Renold PLC on Wednesday said profit growth in the first half of its financial year soared amid progress in cost reduction plans.
Shares in Renold rose 6.9% to 32.06 pence each in London on Wednesday morning.
The Derby, England-based supplier of industrial chains and power transmission products said in the six months that ended on September 30, pretax profit jumped 92% to £12.5 million from £6.5 million a year prior.
Revenue increased 7.7% year-on-year to £125.3 million from £116.3 million.
This was driven by ‘strong improvement’ in the activity levels of its Torque Transmission division, as well as ‘continued growth’ in its Chain division, the company said.
The company added that made ‘good progress on productivity improvements, cost reduction programmes and capital investment projects, accelerating the integration of group-wide supply chain and increasing operational capabilities’.
Renold did not declare an interim dividend, unchanged from a year earlier.

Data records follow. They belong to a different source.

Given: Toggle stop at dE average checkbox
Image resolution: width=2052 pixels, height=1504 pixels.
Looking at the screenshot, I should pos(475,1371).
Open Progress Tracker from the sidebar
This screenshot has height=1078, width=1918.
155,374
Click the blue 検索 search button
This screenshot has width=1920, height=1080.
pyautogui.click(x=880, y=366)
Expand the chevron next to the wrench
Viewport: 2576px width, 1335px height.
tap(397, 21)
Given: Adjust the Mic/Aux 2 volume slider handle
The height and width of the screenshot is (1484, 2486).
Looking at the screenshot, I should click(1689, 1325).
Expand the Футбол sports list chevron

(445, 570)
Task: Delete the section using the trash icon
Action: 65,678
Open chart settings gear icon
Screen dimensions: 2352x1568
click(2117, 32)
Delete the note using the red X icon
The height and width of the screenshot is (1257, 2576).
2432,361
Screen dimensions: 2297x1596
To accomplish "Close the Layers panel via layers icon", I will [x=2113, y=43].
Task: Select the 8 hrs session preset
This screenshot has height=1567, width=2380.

The company added that its order book at September 30 totalled £83.6 million, a decrease of 16% from £99.0 million in the same period a year ago.
Looking ahead, Renold said it is ‘well-placed’ to manage business risks, adding that it is ‘increasingly confident’ in delivering full year results ahead of previous market expectations.
Chief Executive Officer Robert Purcell said: ‘I’m pleased to report continued progress which builds on the momentum the group has enjoyed in recent periods, delivering a record half year result. Sales, margins, profits and cash generation have all progressed well. Global markets continue to be uncertain, and we remain vigilant for changes in patterns of demand beyond the current order book shortening.’